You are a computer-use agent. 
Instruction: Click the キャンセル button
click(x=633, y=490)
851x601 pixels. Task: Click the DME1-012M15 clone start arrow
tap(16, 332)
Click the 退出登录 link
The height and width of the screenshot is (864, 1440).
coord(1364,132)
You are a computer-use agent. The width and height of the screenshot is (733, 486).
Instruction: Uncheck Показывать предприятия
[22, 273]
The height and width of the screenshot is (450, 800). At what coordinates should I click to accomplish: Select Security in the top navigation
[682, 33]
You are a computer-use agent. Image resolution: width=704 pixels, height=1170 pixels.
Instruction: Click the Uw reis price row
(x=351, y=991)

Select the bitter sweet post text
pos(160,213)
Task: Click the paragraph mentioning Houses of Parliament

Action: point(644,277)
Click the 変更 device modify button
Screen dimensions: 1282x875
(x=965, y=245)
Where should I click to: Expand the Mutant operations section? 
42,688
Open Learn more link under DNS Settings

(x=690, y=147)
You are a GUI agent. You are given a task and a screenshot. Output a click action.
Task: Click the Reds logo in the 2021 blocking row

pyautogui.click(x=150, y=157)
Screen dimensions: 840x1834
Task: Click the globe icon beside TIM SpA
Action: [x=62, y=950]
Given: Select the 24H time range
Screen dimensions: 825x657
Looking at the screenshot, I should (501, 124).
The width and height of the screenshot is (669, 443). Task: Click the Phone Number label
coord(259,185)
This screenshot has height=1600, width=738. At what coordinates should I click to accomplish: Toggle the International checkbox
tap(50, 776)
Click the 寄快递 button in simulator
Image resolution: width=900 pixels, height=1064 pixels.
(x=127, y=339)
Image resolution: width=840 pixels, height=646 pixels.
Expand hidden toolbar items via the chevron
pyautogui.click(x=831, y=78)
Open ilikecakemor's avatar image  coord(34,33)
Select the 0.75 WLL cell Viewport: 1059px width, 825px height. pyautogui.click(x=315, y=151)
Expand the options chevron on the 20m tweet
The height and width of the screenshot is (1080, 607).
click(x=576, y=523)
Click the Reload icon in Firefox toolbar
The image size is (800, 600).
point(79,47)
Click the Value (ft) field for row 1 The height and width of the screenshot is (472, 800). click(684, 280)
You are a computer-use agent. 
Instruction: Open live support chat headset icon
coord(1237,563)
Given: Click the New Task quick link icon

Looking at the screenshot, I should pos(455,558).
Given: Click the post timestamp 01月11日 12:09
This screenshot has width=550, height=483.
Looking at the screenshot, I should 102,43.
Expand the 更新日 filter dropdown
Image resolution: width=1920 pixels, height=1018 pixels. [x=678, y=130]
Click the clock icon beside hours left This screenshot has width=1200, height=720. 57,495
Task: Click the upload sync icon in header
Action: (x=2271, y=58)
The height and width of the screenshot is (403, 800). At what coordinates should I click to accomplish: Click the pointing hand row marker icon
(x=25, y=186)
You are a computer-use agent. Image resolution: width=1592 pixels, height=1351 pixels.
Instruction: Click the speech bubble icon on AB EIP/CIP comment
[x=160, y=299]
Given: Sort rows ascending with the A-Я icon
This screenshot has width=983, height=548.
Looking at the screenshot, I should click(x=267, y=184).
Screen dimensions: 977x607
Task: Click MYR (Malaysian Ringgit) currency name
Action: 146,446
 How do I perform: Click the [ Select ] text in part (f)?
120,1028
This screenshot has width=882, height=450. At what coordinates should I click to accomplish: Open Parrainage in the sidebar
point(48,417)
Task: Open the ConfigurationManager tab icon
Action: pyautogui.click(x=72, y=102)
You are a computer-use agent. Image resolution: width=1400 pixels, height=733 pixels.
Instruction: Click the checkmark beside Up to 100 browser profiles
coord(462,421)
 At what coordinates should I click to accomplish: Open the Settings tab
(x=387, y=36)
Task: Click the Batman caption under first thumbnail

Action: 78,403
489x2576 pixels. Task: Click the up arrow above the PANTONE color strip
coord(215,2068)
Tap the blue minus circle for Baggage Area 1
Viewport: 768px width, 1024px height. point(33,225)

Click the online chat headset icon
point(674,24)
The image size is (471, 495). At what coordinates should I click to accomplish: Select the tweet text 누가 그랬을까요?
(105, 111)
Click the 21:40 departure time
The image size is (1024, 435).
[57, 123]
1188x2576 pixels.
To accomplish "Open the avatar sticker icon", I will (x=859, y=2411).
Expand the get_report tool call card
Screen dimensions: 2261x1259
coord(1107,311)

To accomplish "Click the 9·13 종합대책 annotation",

# Work request
Your reply should be only the number of lines in the records above that include "avatar".

# Output of the exercise
2